- INFORMATION SUPPLIED -
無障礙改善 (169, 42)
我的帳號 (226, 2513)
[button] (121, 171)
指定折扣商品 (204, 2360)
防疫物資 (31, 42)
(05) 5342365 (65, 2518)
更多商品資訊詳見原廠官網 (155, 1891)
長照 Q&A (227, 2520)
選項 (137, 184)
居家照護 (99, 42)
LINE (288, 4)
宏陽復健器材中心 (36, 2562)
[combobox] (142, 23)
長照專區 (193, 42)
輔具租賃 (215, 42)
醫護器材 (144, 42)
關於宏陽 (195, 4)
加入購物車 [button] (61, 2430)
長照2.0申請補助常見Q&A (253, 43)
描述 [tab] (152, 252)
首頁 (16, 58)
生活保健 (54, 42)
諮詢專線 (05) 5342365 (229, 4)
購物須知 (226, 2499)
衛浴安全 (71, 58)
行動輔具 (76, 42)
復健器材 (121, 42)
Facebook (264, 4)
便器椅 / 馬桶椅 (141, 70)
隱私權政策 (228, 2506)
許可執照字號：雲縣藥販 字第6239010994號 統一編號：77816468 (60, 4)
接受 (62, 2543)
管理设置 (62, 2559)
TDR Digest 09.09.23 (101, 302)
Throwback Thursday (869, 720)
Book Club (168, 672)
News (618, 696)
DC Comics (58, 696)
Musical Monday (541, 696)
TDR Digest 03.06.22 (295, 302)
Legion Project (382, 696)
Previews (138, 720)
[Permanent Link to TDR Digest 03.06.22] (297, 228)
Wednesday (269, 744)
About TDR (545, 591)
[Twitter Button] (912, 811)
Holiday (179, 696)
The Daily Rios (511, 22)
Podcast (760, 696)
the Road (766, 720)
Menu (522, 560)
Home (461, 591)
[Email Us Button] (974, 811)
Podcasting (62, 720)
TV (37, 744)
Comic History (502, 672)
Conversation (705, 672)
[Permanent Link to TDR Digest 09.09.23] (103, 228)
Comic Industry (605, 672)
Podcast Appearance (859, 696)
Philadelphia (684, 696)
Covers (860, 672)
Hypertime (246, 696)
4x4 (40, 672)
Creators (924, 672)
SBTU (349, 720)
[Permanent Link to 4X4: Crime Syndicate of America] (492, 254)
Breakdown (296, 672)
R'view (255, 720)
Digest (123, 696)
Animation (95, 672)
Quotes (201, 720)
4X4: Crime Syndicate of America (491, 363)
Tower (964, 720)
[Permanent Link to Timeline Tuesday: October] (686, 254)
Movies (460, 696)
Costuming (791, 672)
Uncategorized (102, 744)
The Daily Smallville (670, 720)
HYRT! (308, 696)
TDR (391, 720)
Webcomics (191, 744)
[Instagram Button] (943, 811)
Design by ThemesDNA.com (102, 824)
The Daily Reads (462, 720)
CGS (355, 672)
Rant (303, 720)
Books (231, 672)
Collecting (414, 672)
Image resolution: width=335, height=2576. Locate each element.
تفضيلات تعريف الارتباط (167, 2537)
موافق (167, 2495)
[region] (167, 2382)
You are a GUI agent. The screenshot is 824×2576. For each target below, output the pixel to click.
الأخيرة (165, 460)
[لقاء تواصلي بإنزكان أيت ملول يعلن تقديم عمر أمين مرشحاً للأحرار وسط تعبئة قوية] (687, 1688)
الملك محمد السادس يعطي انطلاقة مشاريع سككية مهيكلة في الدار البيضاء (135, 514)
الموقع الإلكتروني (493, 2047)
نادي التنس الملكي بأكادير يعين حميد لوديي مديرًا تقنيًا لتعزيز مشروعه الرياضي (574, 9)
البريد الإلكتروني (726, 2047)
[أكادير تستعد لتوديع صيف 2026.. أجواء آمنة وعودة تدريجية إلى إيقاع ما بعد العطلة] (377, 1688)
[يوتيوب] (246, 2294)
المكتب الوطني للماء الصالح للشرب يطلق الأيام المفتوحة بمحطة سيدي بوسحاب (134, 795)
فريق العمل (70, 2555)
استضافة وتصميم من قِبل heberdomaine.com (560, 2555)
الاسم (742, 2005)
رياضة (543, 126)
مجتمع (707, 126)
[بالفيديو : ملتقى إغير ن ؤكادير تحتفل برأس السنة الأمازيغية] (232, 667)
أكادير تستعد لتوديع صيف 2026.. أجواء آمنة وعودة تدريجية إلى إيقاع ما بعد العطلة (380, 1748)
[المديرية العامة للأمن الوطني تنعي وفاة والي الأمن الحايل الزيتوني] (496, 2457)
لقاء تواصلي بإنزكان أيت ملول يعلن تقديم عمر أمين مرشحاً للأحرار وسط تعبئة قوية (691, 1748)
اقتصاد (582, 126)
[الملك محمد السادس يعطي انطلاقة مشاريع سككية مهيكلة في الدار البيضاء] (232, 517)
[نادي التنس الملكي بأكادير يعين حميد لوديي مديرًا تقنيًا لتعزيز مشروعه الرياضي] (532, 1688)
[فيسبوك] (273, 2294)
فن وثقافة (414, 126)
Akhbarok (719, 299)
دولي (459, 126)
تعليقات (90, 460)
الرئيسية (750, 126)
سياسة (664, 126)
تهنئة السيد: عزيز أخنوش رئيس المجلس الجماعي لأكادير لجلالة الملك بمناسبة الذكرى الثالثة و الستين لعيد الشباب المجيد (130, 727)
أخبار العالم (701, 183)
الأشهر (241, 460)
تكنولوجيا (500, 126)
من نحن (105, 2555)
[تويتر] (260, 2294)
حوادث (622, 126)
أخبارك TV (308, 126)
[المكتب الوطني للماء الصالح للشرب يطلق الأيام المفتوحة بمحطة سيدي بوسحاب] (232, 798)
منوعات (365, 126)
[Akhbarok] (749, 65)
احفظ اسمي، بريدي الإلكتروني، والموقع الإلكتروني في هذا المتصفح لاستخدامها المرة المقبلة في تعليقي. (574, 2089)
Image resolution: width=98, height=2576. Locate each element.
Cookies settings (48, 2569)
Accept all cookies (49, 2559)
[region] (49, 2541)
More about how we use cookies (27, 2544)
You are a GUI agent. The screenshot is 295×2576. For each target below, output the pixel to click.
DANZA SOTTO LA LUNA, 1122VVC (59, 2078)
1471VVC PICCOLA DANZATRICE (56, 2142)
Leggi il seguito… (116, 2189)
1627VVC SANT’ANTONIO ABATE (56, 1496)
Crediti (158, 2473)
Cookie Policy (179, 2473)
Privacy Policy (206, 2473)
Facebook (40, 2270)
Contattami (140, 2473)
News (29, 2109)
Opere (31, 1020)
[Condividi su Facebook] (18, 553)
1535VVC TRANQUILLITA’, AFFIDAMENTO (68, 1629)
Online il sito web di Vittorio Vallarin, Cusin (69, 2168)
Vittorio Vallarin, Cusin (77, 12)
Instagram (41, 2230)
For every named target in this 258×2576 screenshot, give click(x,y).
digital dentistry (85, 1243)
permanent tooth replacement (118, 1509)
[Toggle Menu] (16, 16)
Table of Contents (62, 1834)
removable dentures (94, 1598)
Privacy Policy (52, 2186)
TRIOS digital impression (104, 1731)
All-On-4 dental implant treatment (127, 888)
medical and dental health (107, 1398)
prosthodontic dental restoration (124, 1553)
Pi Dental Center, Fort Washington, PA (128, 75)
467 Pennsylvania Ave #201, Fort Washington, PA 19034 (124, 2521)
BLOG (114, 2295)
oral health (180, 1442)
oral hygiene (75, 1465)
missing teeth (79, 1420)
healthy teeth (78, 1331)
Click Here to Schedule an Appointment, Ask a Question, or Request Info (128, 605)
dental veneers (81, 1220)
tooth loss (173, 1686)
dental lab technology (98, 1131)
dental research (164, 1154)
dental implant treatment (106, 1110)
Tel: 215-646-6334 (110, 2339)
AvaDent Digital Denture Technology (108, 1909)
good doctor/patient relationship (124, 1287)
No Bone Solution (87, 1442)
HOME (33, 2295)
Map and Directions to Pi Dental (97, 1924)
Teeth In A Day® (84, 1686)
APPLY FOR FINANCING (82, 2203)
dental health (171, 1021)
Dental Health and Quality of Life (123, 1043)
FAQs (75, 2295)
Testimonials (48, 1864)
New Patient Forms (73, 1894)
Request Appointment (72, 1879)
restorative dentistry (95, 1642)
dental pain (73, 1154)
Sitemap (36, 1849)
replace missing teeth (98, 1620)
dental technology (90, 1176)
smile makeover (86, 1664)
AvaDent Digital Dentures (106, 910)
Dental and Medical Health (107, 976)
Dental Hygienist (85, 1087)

- EXERCISE AIM -
In the entries above, please find the line with "TDR Digest 09.09.23 (101, 302)" and the line with "Collecting (414, 672)", then write out exactly those two lines and every line between them, and nothing more.

- SOLUTION FOR THIS EXERCISE -
TDR Digest 09.09.23 (101, 302)
Throwback Thursday (869, 720)
Book Club (168, 672)
News (618, 696)
DC Comics (58, 696)
Musical Monday (541, 696)
TDR Digest 03.06.22 (295, 302)
Legion Project (382, 696)
Previews (138, 720)
[Permanent Link to TDR Digest 03.06.22] (297, 228)
Wednesday (269, 744)
About TDR (545, 591)
[Twitter Button] (912, 811)
Holiday (179, 696)
The Daily Rios (511, 22)
Podcast (760, 696)
the Road (766, 720)
Menu (522, 560)
Home (461, 591)
[Email Us Button] (974, 811)
Podcasting (62, 720)
TV (37, 744)
Comic History (502, 672)
Conversation (705, 672)
[Permanent Link to TDR Digest 09.09.23] (103, 228)
Comic Industry (605, 672)
Podcast Appearance (859, 696)
Philadelphia (684, 696)
Covers (860, 672)
Hypertime (246, 696)
4x4 (40, 672)
Creators (924, 672)
SBTU (349, 720)
[Permanent Link to 4X4: Crime Syndicate of America] (492, 254)
Breakdown (296, 672)
R'view (255, 720)
Digest (123, 696)
Animation (95, 672)
Quotes (201, 720)
4X4: Crime Syndicate of America (491, 363)
Tower (964, 720)
[Permanent Link to Timeline Tuesday: October] (686, 254)
Movies (460, 696)
Costuming (791, 672)
Uncategorized (102, 744)
The Daily Smallville (670, 720)
HYRT! (308, 696)
TDR (391, 720)
Webcomics (191, 744)
[Instagram Button] (943, 811)
Design by ThemesDNA.com (102, 824)
The Daily Reads (462, 720)
CGS (355, 672)
Rant (303, 720)
Books (231, 672)
Collecting (414, 672)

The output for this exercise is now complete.